I guess I was pretty dumb in those days. I can see now Leslie Wilson must have been really smitten with Prudence, though he would have died sooner than let on. Sometimes I even wonder if she might have been the main attraction for Les around at our place and not his old buddy, me, at all.

In the dead of night (9.30 or thereabouts) Les and I carried out reprisals and struck as mortal a blow as we could muster at the Victor Lynch empire. Lynch was the master-mind behind much evil in the juvenile underworld at Klynham, so justice was again working along mysterious ways to hit the bull’s eye, but the fact remains, Uncle Athol’s criminal duplicity put Les and me in a nasty spot. Only a seething sense of outrage could have given us the courage to move in on gang-leader Lynch the way we did that Saturday night. The well-known expression ‘taking your life in your hands’ hardly meets the case. It would be more apt to liken it to putting your life in the hip pocket of your pants and going roller skating. Victor Lynch cast a big loop in our little world. Ironically I remember hearing Uncle Athol’s drunken snoring as I crept out of the house.

It was what I always think of as a soft sort of night, warm and dark with a velvety breeze kicking the moonbeams around, and a cannon fired down Smythe Street would not have startled a tomcat. Les was leaning on a garage doorway half-way along and he fell into step with me without saying a word, real secret-service stuff.
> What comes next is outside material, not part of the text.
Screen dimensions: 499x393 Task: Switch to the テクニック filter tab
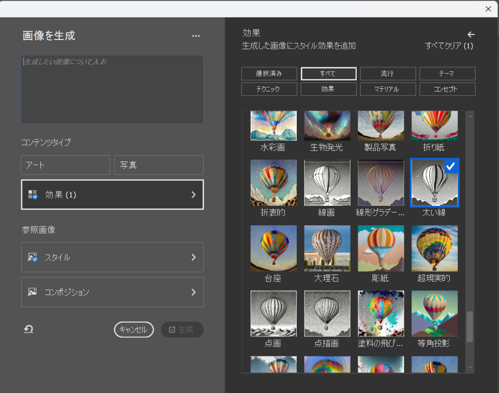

He had a big bundle stuffed under his arm, so I knew he had remembered to bring the sacks along, as planned. I could have easily grabbed one myself on the way out, but Ma would have missed a sack off the kitchen floor in a jiffy.
Ma was a great one for appearances. I honestly believe if the menfolk of the house had shaken their ideas up a bit, Ma could have made things really shipshape.

Only veterans of such underhand, nocturnal activity will sympathise with how conspicuous we felt as we moved in on our target that night. In theory, sneaking up on the benighted Lynch home seemed as easy as falling off a log, but it got trickier and trickier. All the points we had imagined to be in our favour turned against us. For example, Lynch’s house being on the outskirts of Klynham where the houses thinned out, we found only made us greater objects of suspicion. The street lamps were just as numerous as in the heart of the town, but the bitumen on the roads and footpaths gave out to loose gravel and our footfalls kicked up a row like a stonecrusher.

When we were opposite the drive at the side of Lynch’s house we crouched down for a trembling moment and then made a stooping dash for it. There were two concrete strips for the car, but, in between and at the sides, were strips of lawn which helped. The drive was right beside the house and the going under the high, lighted window on finger-tips and tiptoe was murder. My heart was kicking the sides out of my neck. As soon as we reached the lawn at the back of the house we made another dash for the garden and the shelter of the hedge. We were in. But no one was more aware than I of the fact that we were not out again and safe.

Les was leading the way because he was delivery boy for his father some Saturday mornings and, standing on Lynch’s back porch, he had spied out the land for no real reason, except that this was enemy territory. His curiosity was paying off now. It was pitch dark, but Les took me right to the fowlhouse door.
The fowlhouse had been built just where the garden began to fall away steeply down into a deep gully. It was a real job, not just a poor old coop like we had built. It was not very high or deep, but it seemed about twenty feet long and was stoutly built of timber and corrugated iron. There was a big bolt on the door, but no padlock.

The bolt creaked as Les drew it; a fowl made a sound something like Uncle Athol between snores; we froze for a moment, and then stepped inside smartly. We half-shut the door behind us quickly, but not quickly enough to beat the creaking hinges. The fowls clucked sleepily. We stood like statues.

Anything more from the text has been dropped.